My very first oh-dark-thirty support call as a sysprog was for a program I had 
just updated. I had cluelessly assembled it using JCL that had RENT,REFR in the 
link edit step. After testing, I moved it from the non-APF test library to the 
APF production library. Big S0C4.

All inadvertent. A set of lessons I have never forgotten. 



.
.
J.O.Skip Robinson
Southern California Edison Company
Electric Dragon Team Paddler 
SHARE MVS Program Co-Manager
323-715-0595 Mobile
626-543-6132 Office ⇐=== NEW
[email protected]


-----Original Message-----
From: IBM Mainframe Discussion List [mailto:[email protected]] On Behalf 
Of Peter Relson
Sent: Sunday, July 15, 2018 5:55 PM
To: [email protected]
Subject: (External):Re: Linklist and APF

<snip>
There's also REFRPROT nowadays.  But that should have never been needed as an 
option; it should have been the universal behaior ab ovo.  How much extra would 
it have cost to load user programs as well as system programs into 
write-protected storage?
</snip>

Page protection did not exist at the time that this logic was introduced. 
So "ab ovo" was not possible if used the way I interpret it.
Changing the behavior when page protection was added would be viewed, properly, 
as incompatible and thus unacceptable.
And the extra storage utilization (page multiple on page boundary) might have 
been felt to be unacceptable too (perhaps no longer).

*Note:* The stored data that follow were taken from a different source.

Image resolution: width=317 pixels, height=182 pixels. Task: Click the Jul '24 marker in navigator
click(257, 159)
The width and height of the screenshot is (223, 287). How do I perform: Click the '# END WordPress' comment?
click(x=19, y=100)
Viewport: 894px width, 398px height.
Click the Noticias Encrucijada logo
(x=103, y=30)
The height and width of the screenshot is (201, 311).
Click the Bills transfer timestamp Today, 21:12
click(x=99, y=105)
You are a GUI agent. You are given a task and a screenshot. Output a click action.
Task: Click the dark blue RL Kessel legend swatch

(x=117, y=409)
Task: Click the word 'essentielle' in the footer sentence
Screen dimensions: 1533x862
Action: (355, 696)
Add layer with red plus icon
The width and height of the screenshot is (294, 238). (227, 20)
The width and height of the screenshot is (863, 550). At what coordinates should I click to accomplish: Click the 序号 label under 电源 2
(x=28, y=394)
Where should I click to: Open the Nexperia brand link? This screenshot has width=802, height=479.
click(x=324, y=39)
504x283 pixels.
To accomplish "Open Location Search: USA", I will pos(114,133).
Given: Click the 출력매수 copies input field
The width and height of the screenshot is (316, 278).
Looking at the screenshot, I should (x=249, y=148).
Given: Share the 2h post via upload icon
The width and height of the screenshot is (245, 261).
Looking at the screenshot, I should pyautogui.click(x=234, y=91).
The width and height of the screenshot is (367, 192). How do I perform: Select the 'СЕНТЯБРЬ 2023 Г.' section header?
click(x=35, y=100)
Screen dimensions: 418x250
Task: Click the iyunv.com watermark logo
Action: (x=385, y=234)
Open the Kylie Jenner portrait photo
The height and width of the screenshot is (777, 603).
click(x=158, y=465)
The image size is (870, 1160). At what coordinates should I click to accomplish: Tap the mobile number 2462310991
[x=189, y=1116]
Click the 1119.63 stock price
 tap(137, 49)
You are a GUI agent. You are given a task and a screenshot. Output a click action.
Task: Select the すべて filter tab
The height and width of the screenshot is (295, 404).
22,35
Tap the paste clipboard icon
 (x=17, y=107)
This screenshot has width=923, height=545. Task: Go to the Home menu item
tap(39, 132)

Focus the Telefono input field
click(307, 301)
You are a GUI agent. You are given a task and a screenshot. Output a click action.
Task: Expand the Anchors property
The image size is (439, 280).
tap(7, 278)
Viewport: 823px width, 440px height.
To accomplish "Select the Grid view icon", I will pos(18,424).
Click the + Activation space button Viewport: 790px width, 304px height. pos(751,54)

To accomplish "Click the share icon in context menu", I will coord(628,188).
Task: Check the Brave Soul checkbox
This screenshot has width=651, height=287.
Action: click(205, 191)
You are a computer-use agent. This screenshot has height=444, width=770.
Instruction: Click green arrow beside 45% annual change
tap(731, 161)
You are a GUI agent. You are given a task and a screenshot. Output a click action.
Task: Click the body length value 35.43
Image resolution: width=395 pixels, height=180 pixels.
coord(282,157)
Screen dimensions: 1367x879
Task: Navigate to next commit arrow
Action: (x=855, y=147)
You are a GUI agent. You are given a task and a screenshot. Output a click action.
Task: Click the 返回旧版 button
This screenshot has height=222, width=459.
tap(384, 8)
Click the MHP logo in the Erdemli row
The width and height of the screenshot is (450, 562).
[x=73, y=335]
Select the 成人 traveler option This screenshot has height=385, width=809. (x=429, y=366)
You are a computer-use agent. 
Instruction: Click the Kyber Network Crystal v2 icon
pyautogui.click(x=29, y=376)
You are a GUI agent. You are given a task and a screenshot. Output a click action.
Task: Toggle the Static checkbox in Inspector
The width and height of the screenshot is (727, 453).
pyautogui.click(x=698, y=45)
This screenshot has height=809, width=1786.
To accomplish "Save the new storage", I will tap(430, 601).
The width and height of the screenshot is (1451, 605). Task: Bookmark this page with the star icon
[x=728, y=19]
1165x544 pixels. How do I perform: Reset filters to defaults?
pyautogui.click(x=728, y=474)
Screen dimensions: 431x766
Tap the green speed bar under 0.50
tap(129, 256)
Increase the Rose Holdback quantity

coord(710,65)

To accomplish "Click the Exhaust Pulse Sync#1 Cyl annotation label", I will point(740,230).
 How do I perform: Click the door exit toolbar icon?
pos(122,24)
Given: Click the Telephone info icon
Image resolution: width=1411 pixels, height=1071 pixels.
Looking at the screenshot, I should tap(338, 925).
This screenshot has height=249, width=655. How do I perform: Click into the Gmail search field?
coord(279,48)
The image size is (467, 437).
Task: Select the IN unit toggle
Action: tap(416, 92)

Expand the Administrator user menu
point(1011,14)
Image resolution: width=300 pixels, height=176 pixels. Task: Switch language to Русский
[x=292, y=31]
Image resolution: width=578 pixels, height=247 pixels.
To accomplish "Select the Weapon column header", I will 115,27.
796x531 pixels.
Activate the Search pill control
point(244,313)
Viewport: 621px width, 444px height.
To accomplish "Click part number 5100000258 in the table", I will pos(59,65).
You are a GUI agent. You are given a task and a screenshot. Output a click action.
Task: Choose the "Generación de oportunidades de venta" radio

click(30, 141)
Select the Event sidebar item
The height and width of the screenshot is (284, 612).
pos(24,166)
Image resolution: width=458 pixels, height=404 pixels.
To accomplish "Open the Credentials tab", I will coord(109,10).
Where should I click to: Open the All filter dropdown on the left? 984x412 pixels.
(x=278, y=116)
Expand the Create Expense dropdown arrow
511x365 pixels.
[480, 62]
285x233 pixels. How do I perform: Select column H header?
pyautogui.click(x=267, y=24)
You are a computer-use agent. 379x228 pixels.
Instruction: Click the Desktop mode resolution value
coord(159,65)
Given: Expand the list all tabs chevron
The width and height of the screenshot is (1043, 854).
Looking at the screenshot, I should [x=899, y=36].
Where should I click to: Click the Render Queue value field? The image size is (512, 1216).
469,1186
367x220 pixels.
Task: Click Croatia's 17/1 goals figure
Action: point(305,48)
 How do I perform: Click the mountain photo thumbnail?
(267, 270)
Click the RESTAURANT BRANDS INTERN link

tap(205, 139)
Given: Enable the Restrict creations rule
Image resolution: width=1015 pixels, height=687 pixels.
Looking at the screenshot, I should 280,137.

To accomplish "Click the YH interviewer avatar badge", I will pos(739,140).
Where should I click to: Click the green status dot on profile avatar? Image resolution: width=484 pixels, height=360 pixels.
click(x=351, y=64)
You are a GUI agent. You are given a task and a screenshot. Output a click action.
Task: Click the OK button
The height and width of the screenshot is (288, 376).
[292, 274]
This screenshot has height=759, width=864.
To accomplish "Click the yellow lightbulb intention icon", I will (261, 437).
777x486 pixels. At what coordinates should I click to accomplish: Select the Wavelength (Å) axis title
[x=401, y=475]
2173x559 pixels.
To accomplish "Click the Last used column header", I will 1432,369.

Users are creative and might have chosen to rely on the existing documented 
behavior. It is also well known that the system does not "protect" against 
reentrant programs writing into themselves, just makes it harder. And it is 
also well known that a program could write into itself and still be reentrant 
(although that is surely frowned upon these days).